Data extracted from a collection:
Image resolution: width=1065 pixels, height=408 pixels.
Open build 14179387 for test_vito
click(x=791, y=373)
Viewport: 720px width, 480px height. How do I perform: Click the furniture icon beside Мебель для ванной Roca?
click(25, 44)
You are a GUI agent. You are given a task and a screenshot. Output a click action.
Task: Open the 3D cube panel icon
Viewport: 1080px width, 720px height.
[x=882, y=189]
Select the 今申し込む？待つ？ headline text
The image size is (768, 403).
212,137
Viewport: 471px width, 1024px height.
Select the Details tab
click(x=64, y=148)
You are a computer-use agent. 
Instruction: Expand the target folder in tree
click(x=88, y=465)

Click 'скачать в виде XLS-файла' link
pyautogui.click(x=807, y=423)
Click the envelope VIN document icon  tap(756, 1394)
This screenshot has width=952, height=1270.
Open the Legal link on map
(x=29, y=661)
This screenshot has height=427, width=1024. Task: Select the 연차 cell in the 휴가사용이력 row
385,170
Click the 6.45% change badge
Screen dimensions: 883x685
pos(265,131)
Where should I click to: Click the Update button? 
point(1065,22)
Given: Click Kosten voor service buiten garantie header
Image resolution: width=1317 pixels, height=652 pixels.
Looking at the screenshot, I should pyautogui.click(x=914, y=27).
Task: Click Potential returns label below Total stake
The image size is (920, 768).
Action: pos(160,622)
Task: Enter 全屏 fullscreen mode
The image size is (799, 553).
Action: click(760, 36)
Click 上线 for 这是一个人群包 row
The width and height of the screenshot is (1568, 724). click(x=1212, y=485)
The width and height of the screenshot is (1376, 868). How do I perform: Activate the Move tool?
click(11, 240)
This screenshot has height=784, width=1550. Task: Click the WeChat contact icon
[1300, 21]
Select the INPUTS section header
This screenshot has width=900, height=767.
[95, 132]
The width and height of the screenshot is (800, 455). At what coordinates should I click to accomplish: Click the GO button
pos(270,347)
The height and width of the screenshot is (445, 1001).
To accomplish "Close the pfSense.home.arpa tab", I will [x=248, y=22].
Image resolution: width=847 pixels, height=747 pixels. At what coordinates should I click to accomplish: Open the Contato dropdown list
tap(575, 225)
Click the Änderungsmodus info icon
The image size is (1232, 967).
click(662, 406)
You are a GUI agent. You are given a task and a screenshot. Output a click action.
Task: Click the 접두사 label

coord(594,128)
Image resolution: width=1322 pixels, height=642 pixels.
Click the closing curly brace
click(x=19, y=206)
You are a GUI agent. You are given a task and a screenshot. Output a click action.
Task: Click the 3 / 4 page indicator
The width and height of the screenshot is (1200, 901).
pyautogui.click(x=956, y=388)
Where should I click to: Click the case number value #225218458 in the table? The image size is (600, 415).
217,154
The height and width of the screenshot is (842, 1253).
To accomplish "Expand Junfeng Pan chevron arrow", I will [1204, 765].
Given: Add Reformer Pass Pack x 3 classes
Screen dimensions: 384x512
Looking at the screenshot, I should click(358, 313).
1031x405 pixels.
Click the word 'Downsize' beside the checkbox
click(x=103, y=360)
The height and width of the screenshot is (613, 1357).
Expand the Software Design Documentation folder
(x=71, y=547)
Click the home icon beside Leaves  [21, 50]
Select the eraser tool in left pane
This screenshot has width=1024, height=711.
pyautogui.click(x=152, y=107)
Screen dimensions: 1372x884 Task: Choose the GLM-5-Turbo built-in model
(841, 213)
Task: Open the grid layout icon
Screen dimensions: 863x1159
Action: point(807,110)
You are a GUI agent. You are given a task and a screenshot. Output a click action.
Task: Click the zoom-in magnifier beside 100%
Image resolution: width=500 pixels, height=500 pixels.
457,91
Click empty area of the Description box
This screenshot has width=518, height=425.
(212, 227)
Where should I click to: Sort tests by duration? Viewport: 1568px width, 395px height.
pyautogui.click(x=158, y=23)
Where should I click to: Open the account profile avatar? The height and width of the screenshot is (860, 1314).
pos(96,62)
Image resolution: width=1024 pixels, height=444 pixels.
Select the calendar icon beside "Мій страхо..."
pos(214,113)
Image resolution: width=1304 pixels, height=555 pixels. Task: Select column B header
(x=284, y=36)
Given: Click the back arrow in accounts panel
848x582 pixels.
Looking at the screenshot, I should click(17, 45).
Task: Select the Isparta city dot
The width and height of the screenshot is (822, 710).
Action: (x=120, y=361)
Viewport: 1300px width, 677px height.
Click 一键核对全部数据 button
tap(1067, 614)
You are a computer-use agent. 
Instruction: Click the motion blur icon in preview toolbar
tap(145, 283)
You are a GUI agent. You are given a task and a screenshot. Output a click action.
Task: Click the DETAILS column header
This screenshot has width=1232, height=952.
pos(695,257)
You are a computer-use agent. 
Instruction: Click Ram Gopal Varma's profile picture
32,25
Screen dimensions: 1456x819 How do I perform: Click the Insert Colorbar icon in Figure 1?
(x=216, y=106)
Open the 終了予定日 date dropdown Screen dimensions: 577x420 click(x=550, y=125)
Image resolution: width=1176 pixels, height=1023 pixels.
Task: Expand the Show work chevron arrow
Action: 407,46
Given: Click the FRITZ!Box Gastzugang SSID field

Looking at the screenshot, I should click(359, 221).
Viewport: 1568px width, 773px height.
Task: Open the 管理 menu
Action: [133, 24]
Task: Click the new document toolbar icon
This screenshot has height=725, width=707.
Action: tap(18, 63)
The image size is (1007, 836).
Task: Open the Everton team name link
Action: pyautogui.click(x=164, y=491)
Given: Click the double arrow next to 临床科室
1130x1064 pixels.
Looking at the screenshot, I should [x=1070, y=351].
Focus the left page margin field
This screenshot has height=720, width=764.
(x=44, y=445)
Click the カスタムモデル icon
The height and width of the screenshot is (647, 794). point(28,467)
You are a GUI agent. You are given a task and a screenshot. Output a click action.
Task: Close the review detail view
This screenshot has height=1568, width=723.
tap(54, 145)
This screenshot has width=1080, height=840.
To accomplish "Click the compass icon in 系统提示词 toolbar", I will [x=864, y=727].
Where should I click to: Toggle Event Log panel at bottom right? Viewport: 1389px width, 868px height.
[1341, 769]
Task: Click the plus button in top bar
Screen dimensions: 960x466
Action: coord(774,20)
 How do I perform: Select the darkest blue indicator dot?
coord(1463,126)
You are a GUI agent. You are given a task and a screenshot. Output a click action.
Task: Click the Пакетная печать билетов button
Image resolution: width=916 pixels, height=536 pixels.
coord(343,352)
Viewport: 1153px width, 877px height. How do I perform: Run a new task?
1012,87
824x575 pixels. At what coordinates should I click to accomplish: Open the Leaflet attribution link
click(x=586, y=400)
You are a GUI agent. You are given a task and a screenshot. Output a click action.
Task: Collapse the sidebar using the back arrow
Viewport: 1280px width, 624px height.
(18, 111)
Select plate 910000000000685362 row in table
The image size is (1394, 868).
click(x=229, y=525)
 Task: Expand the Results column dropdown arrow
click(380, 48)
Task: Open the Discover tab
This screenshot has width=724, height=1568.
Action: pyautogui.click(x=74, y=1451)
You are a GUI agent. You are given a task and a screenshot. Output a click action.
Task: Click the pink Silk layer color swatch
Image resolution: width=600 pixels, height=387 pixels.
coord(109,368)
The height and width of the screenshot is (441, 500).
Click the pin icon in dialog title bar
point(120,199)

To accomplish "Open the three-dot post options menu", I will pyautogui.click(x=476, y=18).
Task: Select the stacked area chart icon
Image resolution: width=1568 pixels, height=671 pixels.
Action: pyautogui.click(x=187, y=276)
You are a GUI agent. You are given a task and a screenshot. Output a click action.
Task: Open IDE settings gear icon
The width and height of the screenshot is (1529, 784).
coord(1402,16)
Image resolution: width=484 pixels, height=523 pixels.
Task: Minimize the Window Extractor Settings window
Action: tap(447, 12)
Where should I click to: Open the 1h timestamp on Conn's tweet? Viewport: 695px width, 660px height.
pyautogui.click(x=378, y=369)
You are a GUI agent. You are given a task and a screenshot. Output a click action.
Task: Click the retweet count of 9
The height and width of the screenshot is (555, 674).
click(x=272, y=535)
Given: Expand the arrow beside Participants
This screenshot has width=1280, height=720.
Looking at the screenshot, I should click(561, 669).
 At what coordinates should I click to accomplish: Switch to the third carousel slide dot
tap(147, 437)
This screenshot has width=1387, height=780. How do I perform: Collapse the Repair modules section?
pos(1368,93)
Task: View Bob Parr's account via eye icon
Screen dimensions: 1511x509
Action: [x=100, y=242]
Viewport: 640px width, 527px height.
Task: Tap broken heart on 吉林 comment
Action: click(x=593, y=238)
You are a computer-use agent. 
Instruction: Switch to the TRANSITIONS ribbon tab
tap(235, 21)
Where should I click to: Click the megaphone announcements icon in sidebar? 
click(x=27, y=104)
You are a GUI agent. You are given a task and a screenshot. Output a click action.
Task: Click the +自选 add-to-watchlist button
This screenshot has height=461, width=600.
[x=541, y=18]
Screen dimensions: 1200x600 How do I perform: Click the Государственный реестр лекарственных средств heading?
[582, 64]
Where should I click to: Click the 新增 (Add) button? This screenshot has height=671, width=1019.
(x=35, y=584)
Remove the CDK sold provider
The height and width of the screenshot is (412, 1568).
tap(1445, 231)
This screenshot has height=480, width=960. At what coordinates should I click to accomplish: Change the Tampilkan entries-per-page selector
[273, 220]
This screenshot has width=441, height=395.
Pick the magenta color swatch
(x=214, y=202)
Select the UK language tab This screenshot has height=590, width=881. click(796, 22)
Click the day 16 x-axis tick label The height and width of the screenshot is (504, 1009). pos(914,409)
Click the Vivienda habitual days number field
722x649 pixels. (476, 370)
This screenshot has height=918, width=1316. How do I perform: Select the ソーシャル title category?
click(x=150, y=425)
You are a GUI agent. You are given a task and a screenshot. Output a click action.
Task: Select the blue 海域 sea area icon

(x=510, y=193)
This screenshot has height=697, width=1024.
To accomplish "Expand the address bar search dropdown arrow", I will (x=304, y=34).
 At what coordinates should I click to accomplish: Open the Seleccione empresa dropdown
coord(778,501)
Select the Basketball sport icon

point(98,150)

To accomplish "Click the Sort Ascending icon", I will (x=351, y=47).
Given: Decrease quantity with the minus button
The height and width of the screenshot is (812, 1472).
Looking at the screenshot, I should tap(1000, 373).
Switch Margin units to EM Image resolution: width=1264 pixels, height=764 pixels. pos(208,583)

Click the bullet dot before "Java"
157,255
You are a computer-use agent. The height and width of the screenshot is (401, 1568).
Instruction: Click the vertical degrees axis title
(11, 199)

**REQUIRED WORK**
How many of the lines above include "home"? Only the number should be given.

**THE ANSWER**
2